**WORK INSTRUCTIONS**
Rewrite the listing from its first line down to the line containing "click(x=278, y=165)", raising every click coordinate in the answers by 24. Leave the pictures out.

**DATA SECTION**

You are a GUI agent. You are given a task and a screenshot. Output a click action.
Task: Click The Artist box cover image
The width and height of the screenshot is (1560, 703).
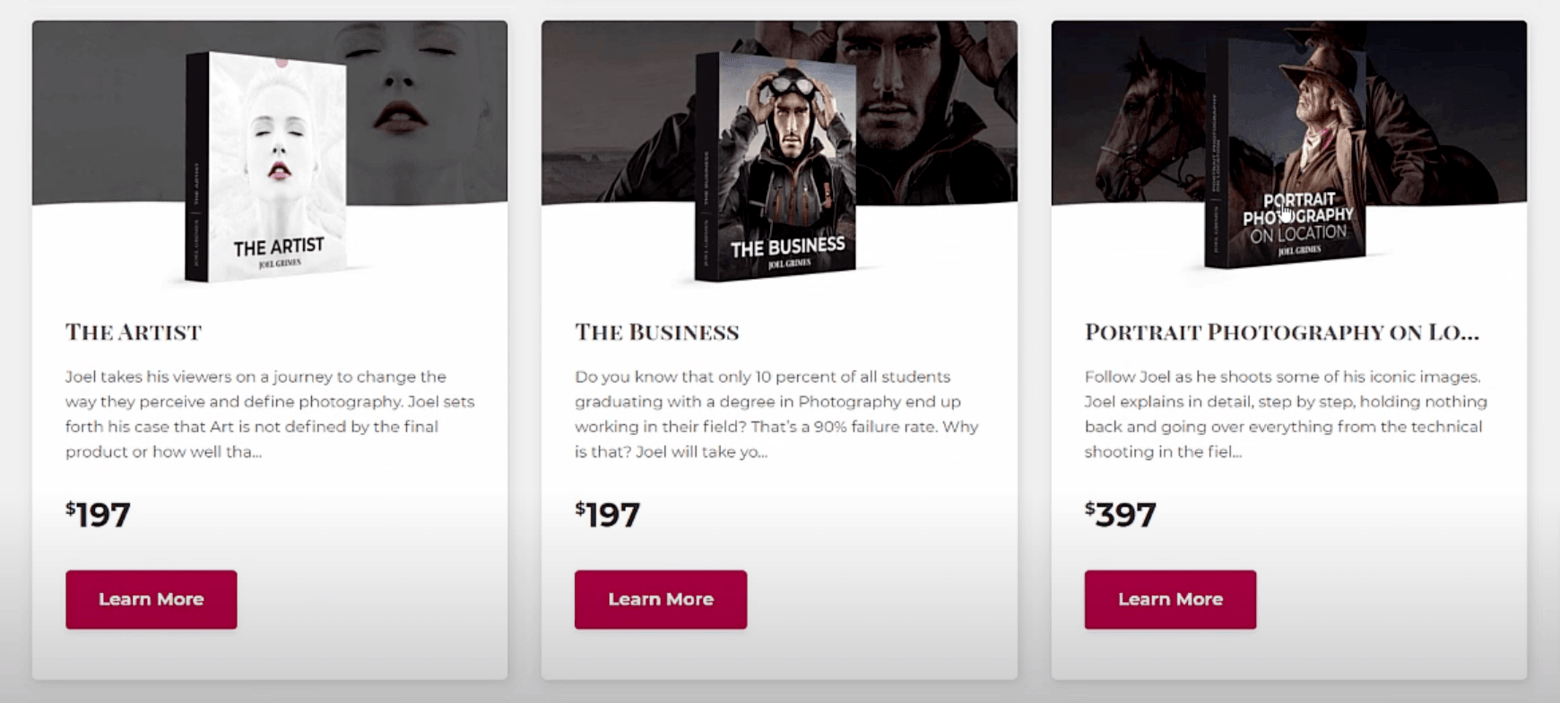click(x=278, y=165)
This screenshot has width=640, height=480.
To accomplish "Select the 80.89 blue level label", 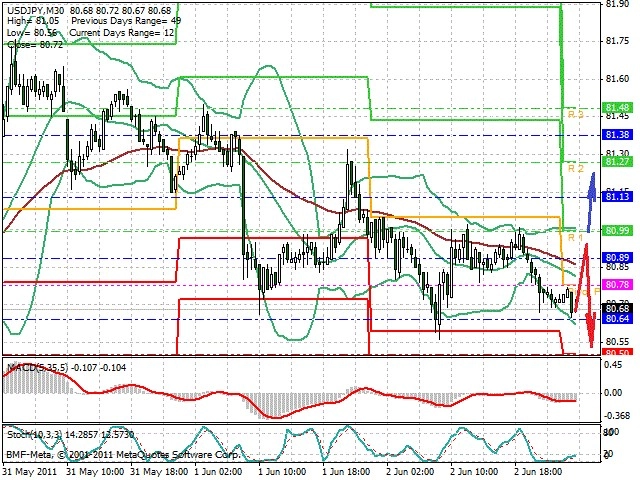I will coord(617,258).
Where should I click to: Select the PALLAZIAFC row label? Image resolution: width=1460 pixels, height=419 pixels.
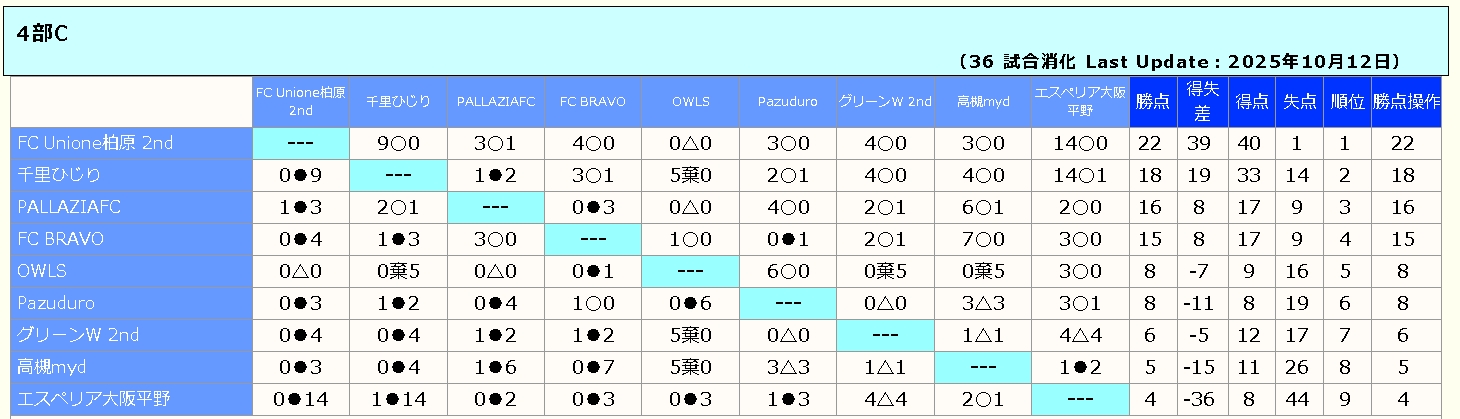coord(67,207)
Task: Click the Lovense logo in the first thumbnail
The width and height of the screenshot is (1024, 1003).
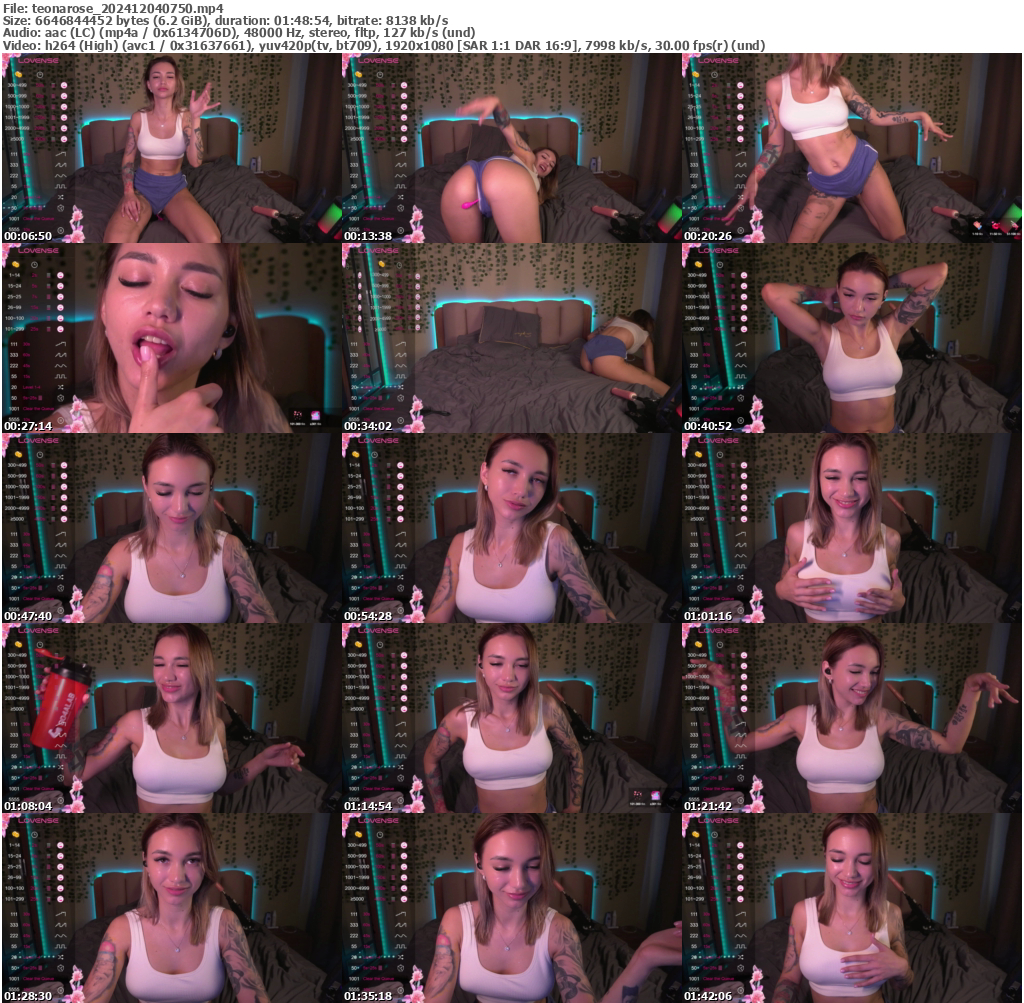Action: point(38,61)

**ANSWER IN FULL**
You are a GUI agent. You are given a task and a screenshot. Output a click action.
Task: Click The Artist box cover image
The width and height of the screenshot is (1560, 703).
click(x=302, y=189)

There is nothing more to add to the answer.